Metro Police responded to the area around 4 p.m., and used marked and unmarked police cars to block the intersection of Fifth and Jefferson streets so no one could drive toward the litter & furniture. LMPD officers removed the furniture from the intersection and placed it into a garbage truck with the help of Metro Public Works, according to a police livestream from the demonstration on the Louisville Metro Police Department’s Facebook page.
Landlords in Louisville are proceeding with the normal legal steps required to kick tenants out of their property, despite Gov. Andy Beshear’s executive order halting evictions in Kentucky during the pandemic. As of Friday, at least 40 evictions for nonpayment of rent have been filed in Jefferson County.
Kentucky’s Supreme Court in July said that landlords could once again go to county courts to evict tenants for failing to pay rent beginning Aug. 1st, putting the courts system at odds with Gov. Beshear’s order. Kentucky Chief Justice John Minton, who oversees the court’s administrative office, has declined to comment on the eviction issue.
According to Gov. Beshear, his order would prevent Sheriffs’ offices and other law enforcement agencies from setting renters out of their homes.
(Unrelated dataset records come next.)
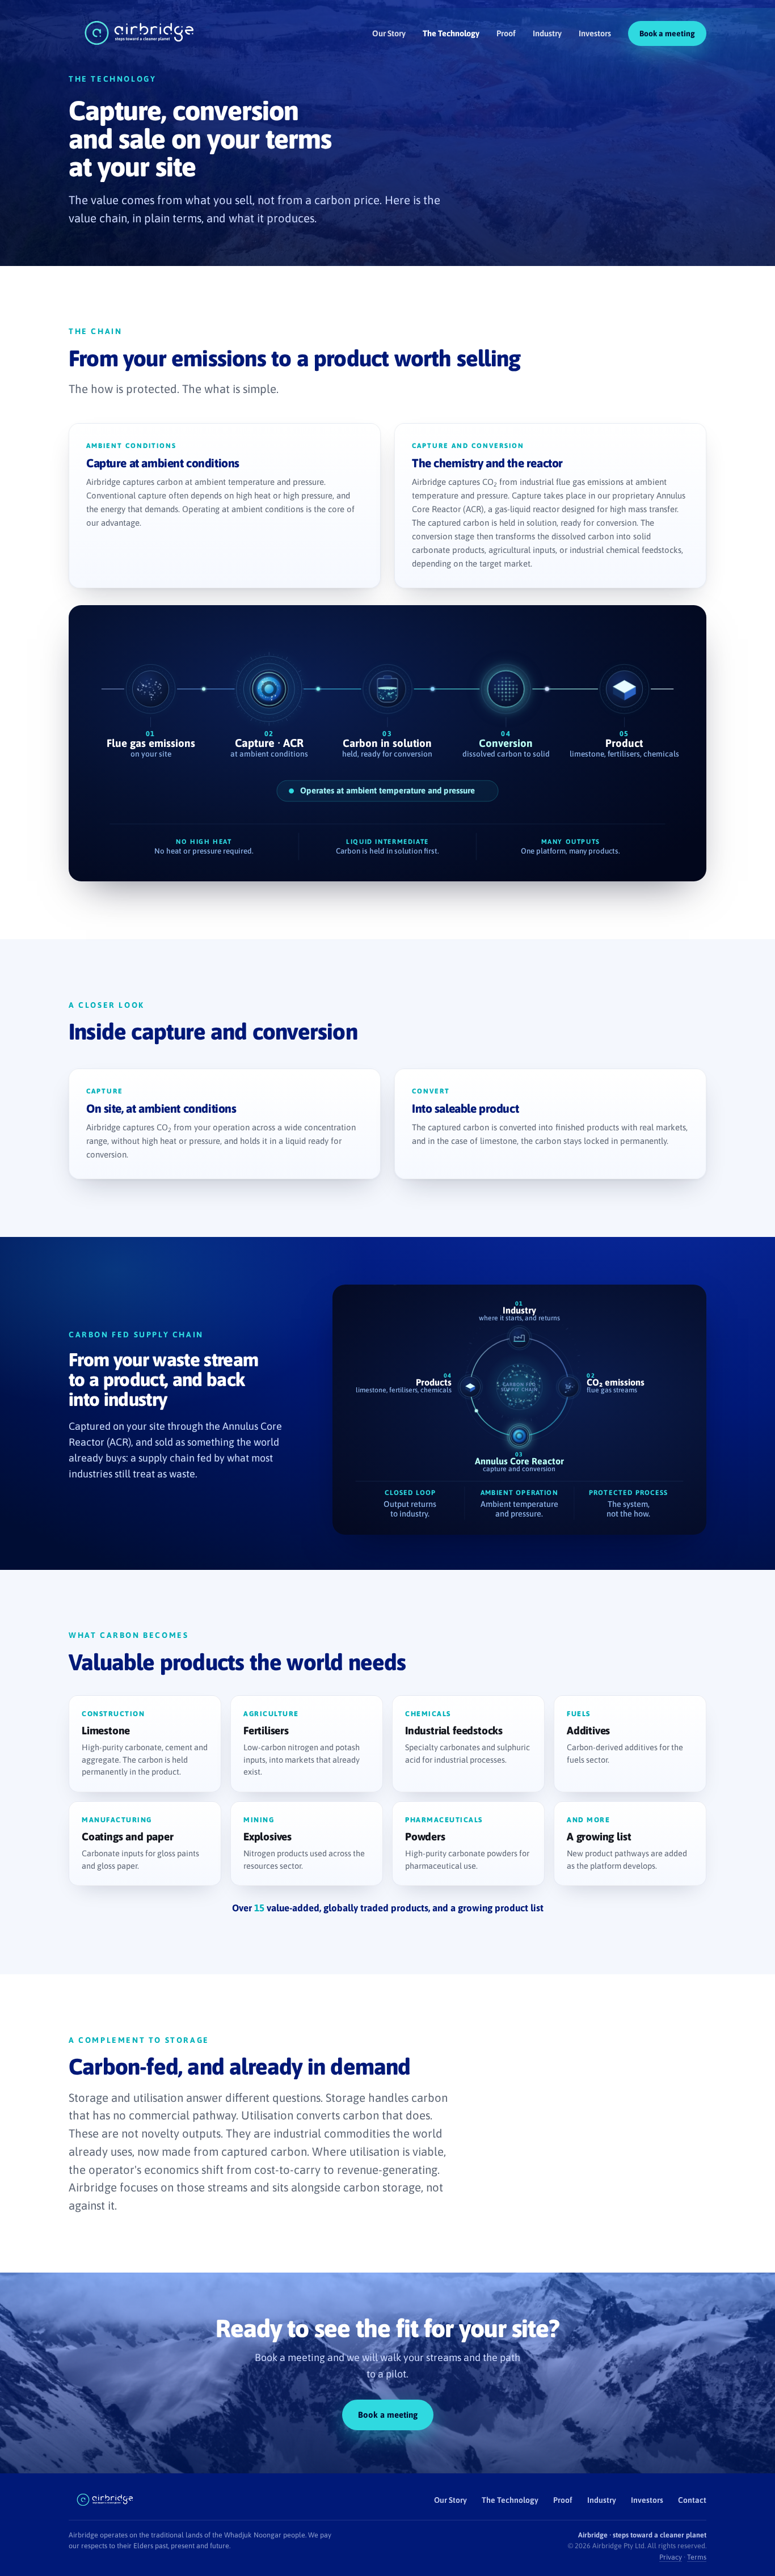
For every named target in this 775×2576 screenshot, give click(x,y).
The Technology (451, 33)
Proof (506, 33)
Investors (595, 33)
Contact (692, 2500)
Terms (696, 2557)
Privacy (670, 2557)
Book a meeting (667, 33)
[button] (145, 1743)
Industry (547, 33)
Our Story (389, 33)
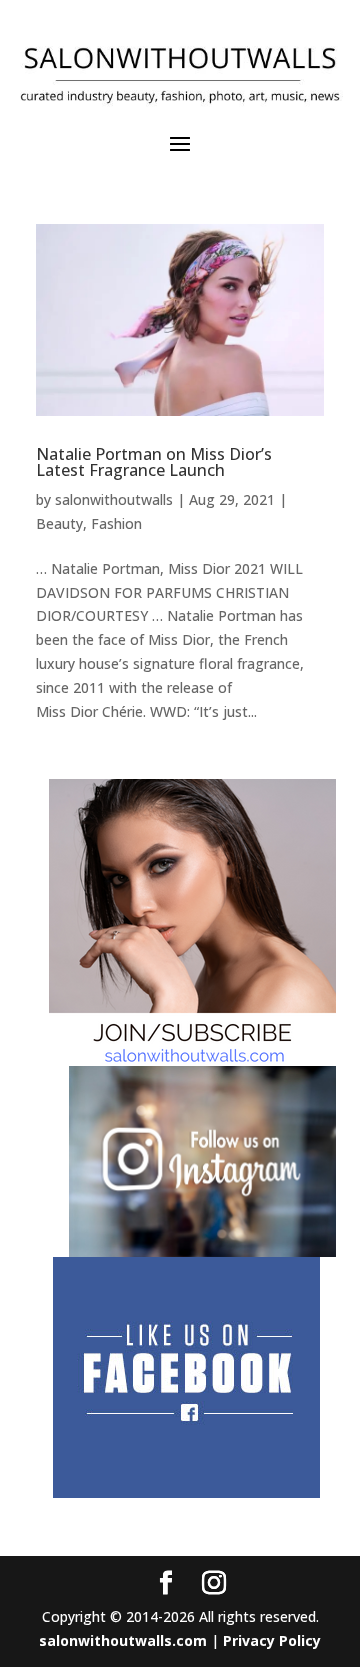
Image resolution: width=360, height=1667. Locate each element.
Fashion (116, 523)
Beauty (59, 523)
But law enforcement doesn’t agree with the legality of his promises.
Carl Yates, a spokesman for the Jefferson County Sherriff’s Office, said the sheriff will enforce any eviction order it receives from the courts. The office is not able to “pick and choose” which orders to obey, he said. It’s the law.
A handful of Louisville attorneys who specialize in evictions said judges will have the final say on whether Beshear’s executive order is obeyed, as sheriffs’ offices merely enforce the orders the courts give them.